January 22 | AA 12 Steps In Action | 2012 | Today's AA daily reflection: "let's keep it simple," said Dr Bob to Bill. And, "let's not louse things up." Fellowship: no rules, no laws or regulations to prevent individual recovery by exclusion. The individual comes first and at the same time the “group conscience” is the decision-making process.
All my life until I got recovery, I was very much a loner and not a joiner to anything. As I read the twelve steps and twelve traditions, I realised here is a society which believes and values of unity, service and recovery. This gave me the comfort to be involved and included in something far, far bigger than me…
And the principles which guide me today begin with how to love, be loved back and useful in whatever capacity I choose in the direction my life can take.
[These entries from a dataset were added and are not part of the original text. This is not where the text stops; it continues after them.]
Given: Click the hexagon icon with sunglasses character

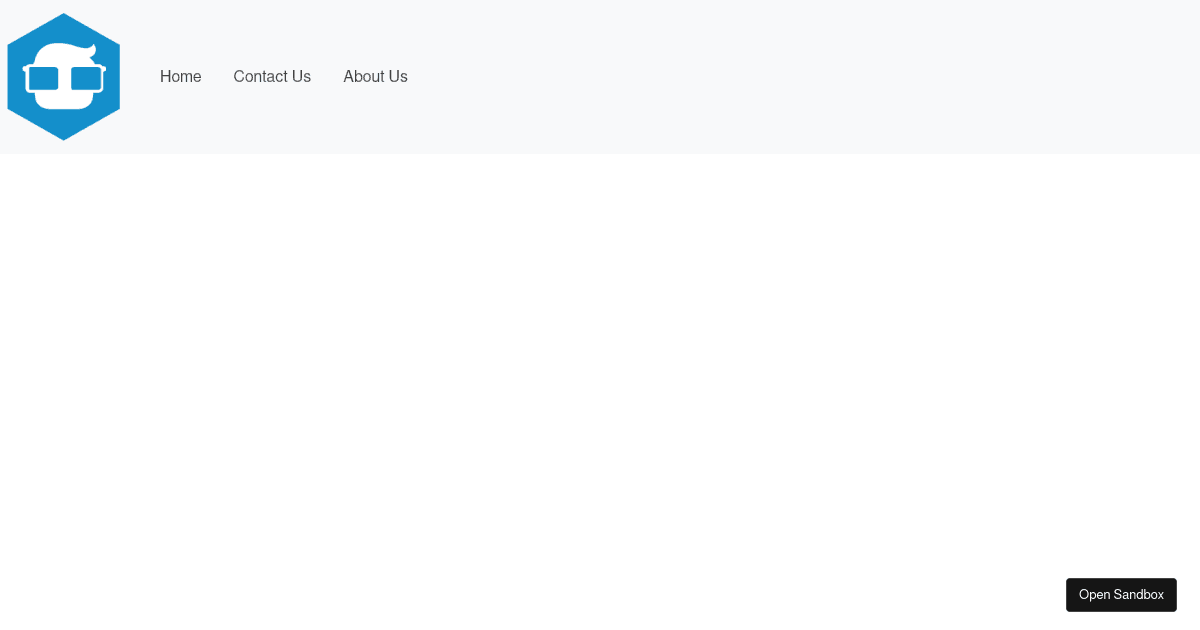Looking at the screenshot, I should 63,76.
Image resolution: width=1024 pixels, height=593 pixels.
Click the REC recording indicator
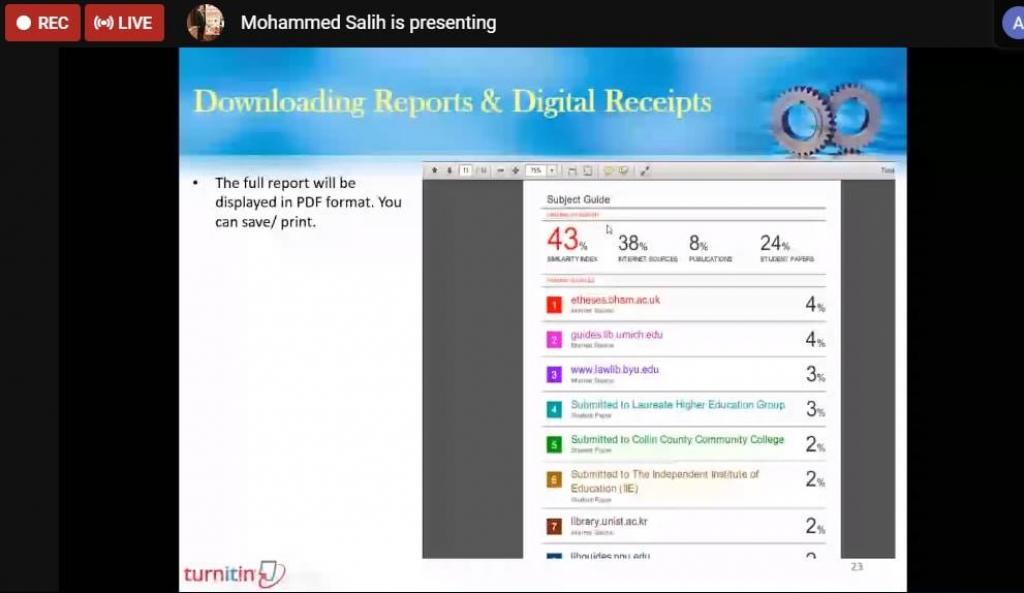[42, 22]
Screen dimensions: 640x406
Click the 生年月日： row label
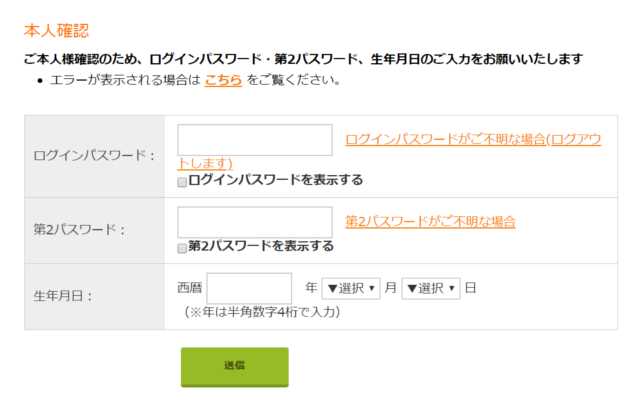(x=63, y=296)
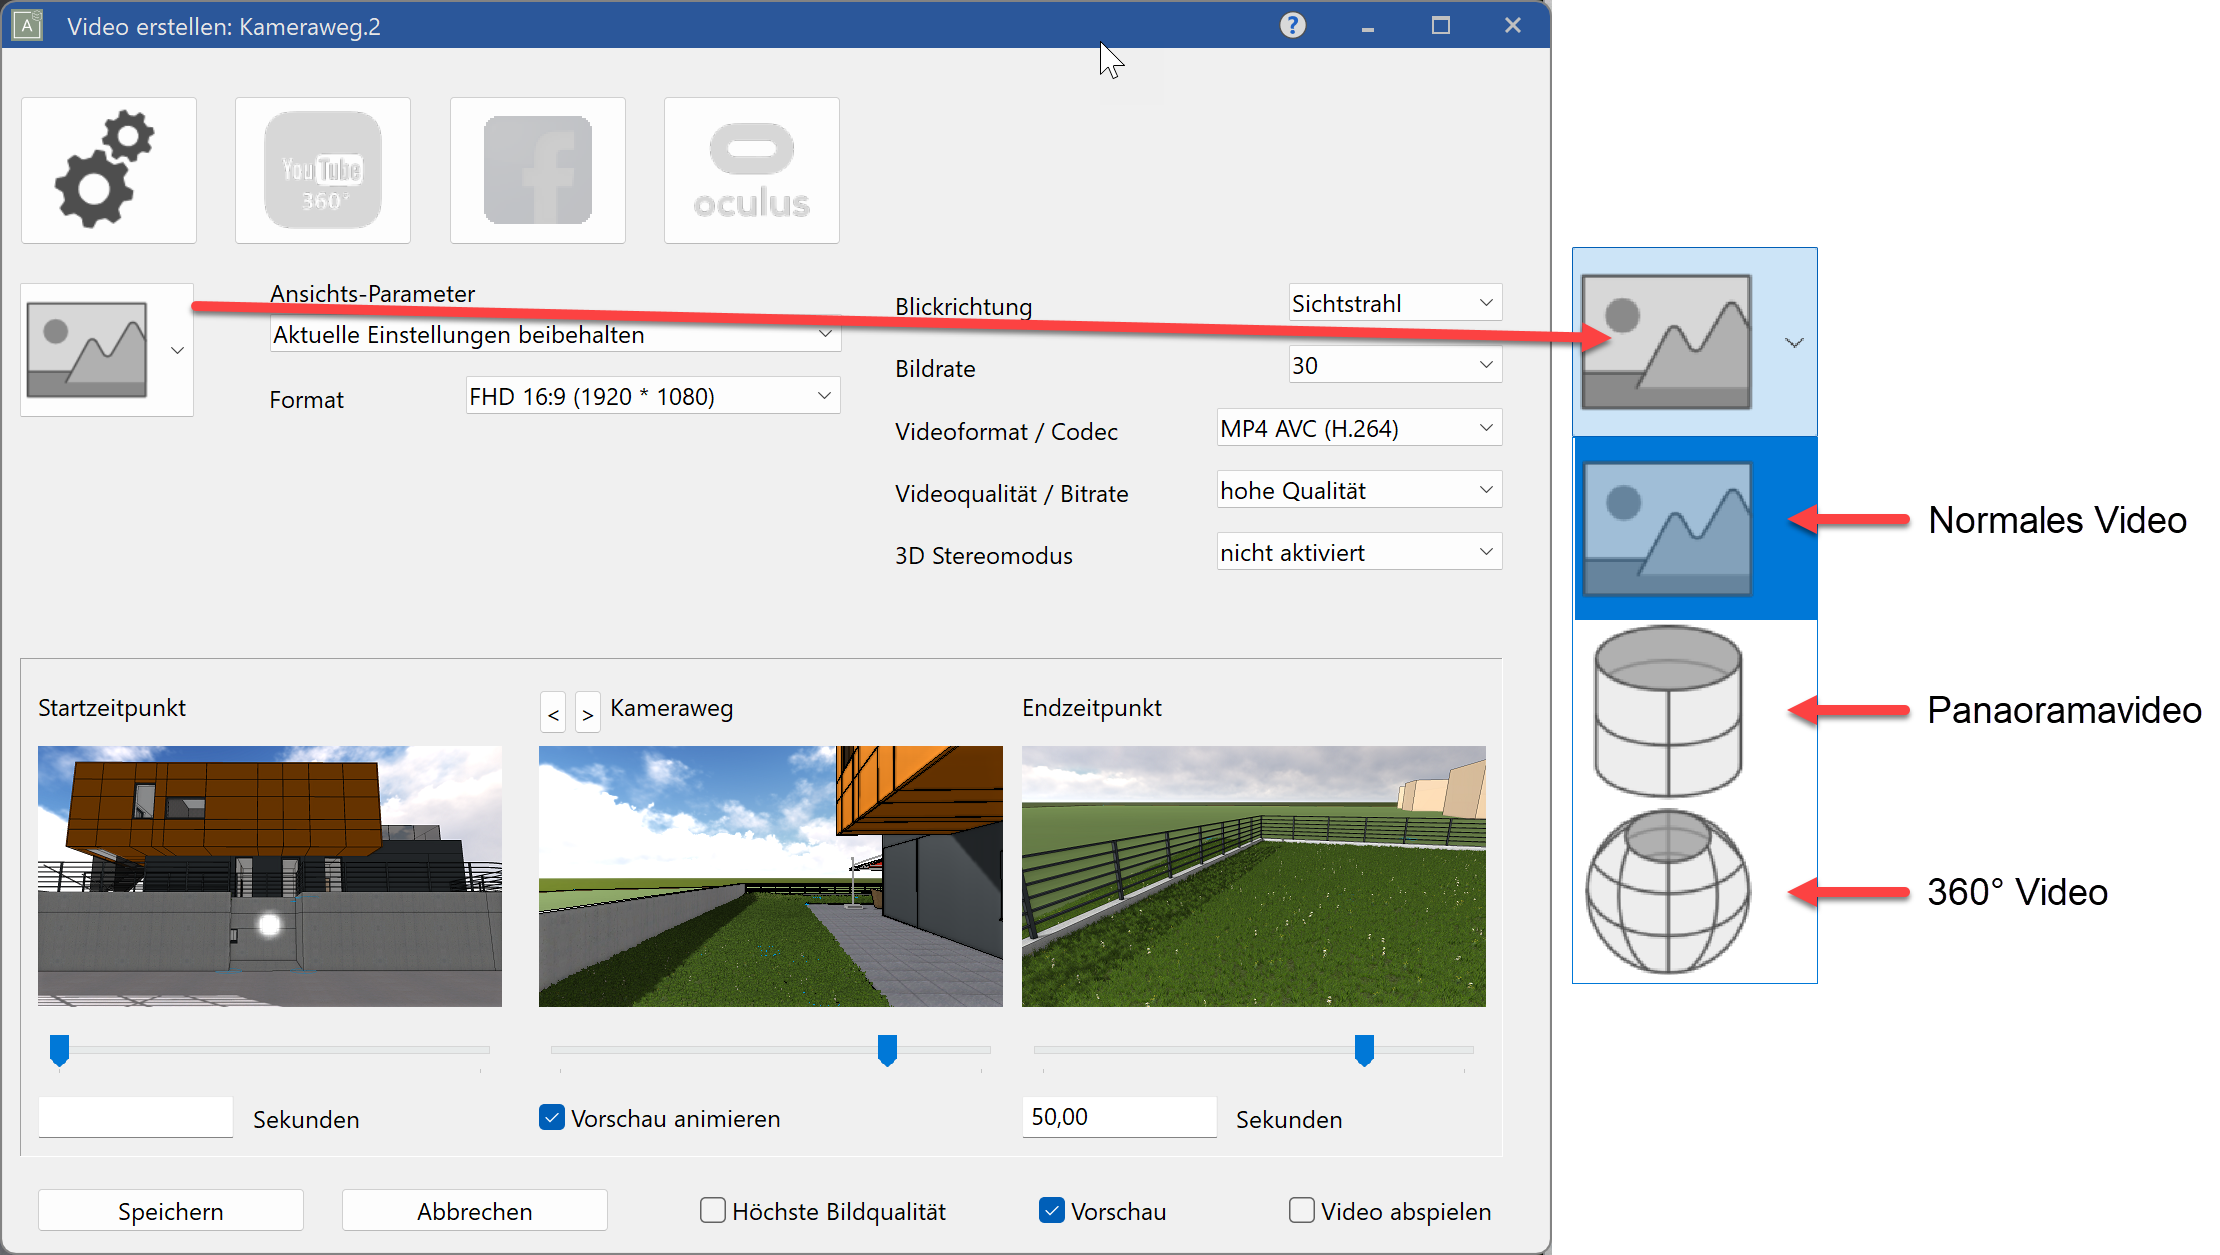This screenshot has width=2220, height=1255.
Task: Select the Oculus export option
Action: click(751, 169)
I never realised I could choose and be free to choose the direction my life can take. Of course I need follow a path which is realistic and based on reality as it is, not a fantasy or based on something I feel I might have deserved…
Yesterday's spiritual lunchtime meeting, in the spiritual hut next to the spiritual hall of remembrance was brilliant. A fantastic chair and sharing about: dealing with our emotions as they happen, rather than pushing them away and denying the feelings. I concluded I do really have feelings today, experience them as the very essence of living a spiritual existence. Feelings fitting my reality and guiding my thoughts and actions day by day…
DonInLondon 2005-2011
Marianne Faithfull, "I think drugs were used by me as a way of suppressing my natural spirit." -/-. Learning life a day at a time, I learn what I can do and cannot do, the wisdom to know the difference. My feelings more often fit the moment of now as nature intended, no need to fix me or you today...
Step One "We admitted we were powerless over alcohol-that our lives had become unmanageable"
AA Daily: LET'S KEEP IT SIMPLE ~ JANUARY 22, A few hours later I took my leave of Dr. Bob… The wonderful, old, broad smile was on his face as he said almost jokingly, “Remember, Bill, let’s not louse this thing up. Let’s keep it simple!” I turned away, unable to say a word. That was the last time I ever saw him. ALCOHOLICS ANONYMOUS COMES OF AGE, p 214
After years of sobriety I occasionally ask myself: “Can it be this simple?” Then, at meetings, I see former cynics and sceptics who have walked the A.A. path out of hell by packaging their lives, without alcohol, into twenty-four hour segments, during which they practice a few principles to the best of their individual abilities. And then I know again that, while it isn’t always easy, if I keep it simple, it works.